A responsive linear park
Each section of the new linear park will respond to its context, changing the material and sensorial qualities. The park would start in the northern section immediately south from Muselunden park, planting trees to redefine the spaces between the highway junction. In correspondence with the Sinsen section and its predominant housing dimension, it would become a refined system of circular flowerbeds. The following part would be paved with a harder surface that will let emerge irregular vegetation islands, while the section in relation with the new Økern Center and the Hovinparken nearby would be strongly urban in character, with a cloud of outdoor furniture loosely distributed to serve the potential users. This urban segment would be followed by a savage one, a kind of wild forest among rough warehouses, that would then introduce the Valle Hovin part, where the park would expand in order to ideally and physically include the existing leisure area.

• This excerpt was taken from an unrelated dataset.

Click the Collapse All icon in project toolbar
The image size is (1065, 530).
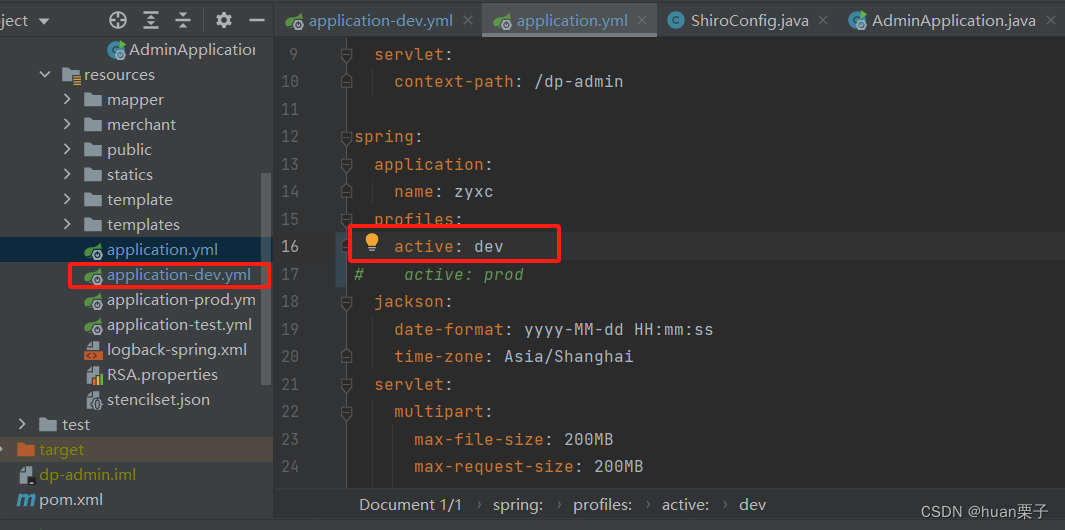(x=183, y=20)
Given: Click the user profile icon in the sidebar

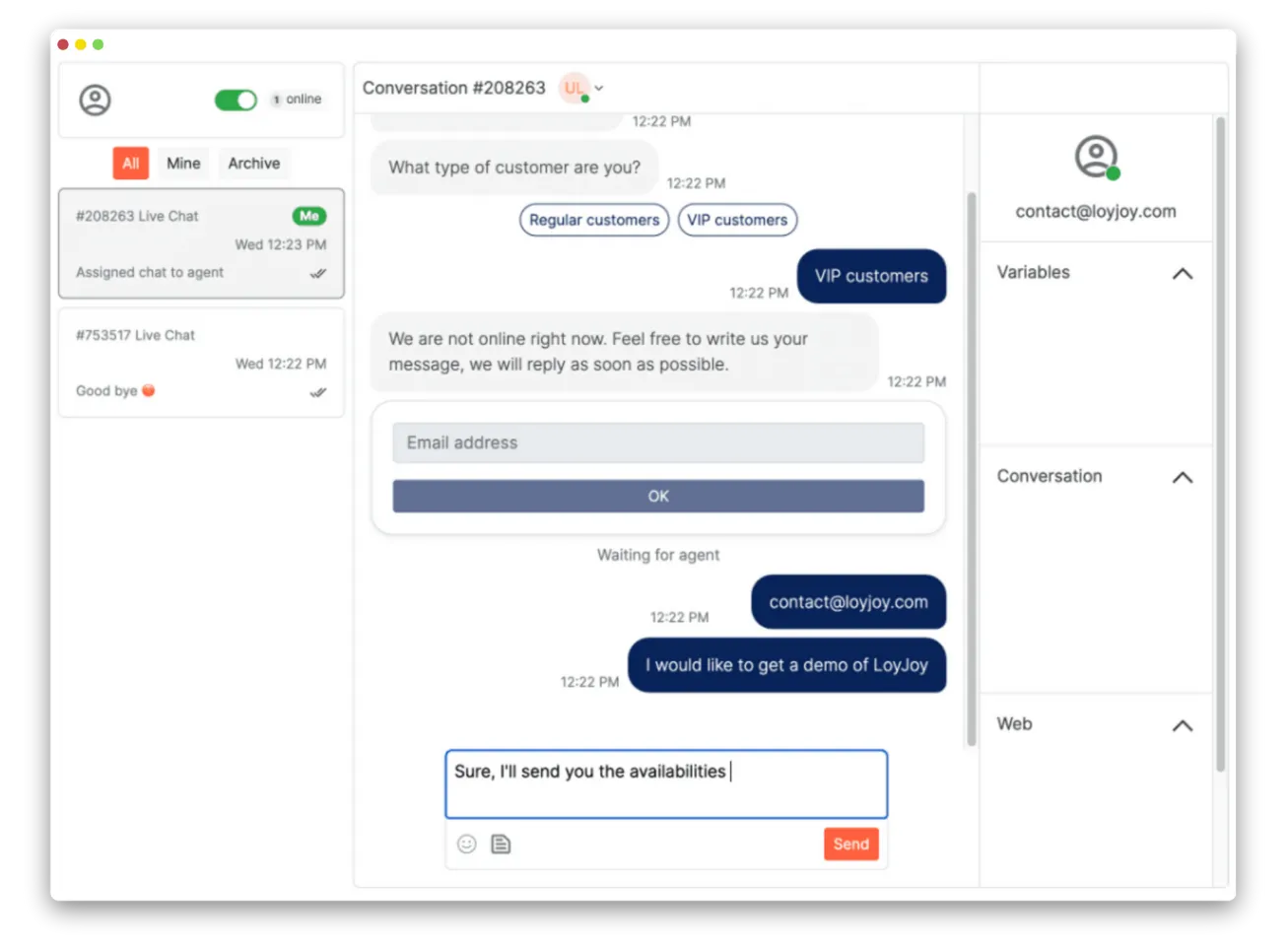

Here the system of sports playgrounds would be redefined, in connection with the Valhall Arena and the new Vålerenga stadium and iceskating facility. The Hovinkollen, a new unexpected artificial hill, would further enrich this central part of the linear park. The following section, in Teisen, just south of the E6 higway, would be dedicated to urban horticulture gardens, cultivated by the residents of the area, while the Bryn part would take the form of a tree-lined boulevard that would represent the counterpart to the planned park in Breivoll. The linear park would then pass over the last infrastructural barrier of the railway tracks in the form of a vegetated bridge, and finally be concluded in the southern end in the same way as it started at the northern one, through a densification of the green mass by planting trees, connecting with the Østensjø park and the trails, lakes and forests just west from it. The Hovinbyen linear park would so benefit from an arrange of solutions or techniques that have already been successfully tested in other cities (such as a park in the form of bridge for the Highline in New York City, artificial hills in cities as Milan and Krakow, the recognition and institution of the practice of urban horticulture in many countries), that could be assembled into a continuos system that would dialogue and adapt to the specific climatic, social and topographic conditions of this area of Oslo.
Hovinkollen
Urban tourism should be strongly supported, and there can be no tourism without attractive landmarks, landscapes or activities. The Hovinkollen, a new artificial hill built with the excavation materials coming from the realization of the new underground section of the Ring 3 in Hovinbyen, would at the same time satisfy all these qualities. It would become a powerful landmark in the relatively flat topography of the district, establishing a dialogue with the surrounding landscape of the region, made mainly of vegetated hills innervated by a network of trails. A set of possible activities could be hosted by the Hovinkollen both in the summer and winter seasons, from sunbathing to going sledging, from climbing on foot or on bike on the spiral path to watching the panorama of Oslo and its bay from the top of the hill.
Double rooms
Hovinbyen has today a double face: on one side calm residential neighborhoods and fragmented green areas, related to a local dimension, and on the other a pervasive system of infrastructures that relate it to a wider context, to which all the warehouses and productive and commercial facilities are connected. These two faces undoubtedly create several problems and tensions, and a choice has already been made in the past years with a number of neighborhood transformations where warehouses districts are going to be replaced by new housing developments and parks. While this trend is recognized by the design proposal, and brought to efficiency as a system putting underground the section of the Ring 3, transforming the freed surface in a continuous linear park, there could be still space for logistics and storage facilities as underground rooms, connected to the Ring 3 itself. This would allow Hovinbyen to improve the quality of life while not giving away the beneficial economic income coming from the storage activities. A double gain would be reached: keeping the goods in a strategic location close to the city center, while not consuming further land in the outskirts of Oslo to build new warehouses that would substitute the ones located in Hovinbyen today.
A plurality of rythms
A successful and pleasant urban environment is largely dependent on a multiplicity of choices available in a relatively limited space and time. This is the goal that should be reached with the transformation and densification of Hovinbyen: to allow all the citizens, from children to the elderly people, to find their own comfortable rhythm in the city, related to different forms of mobility, different intensities of activities, various dwelling typologies and interests in the leisure time. Several different interventions related to the built and open space should be coordinated and organized as an integrated system, of which the network of existing and planned parks, as the new linear park on the current site of the Ring 3, will constitute the backbone and most powerful element.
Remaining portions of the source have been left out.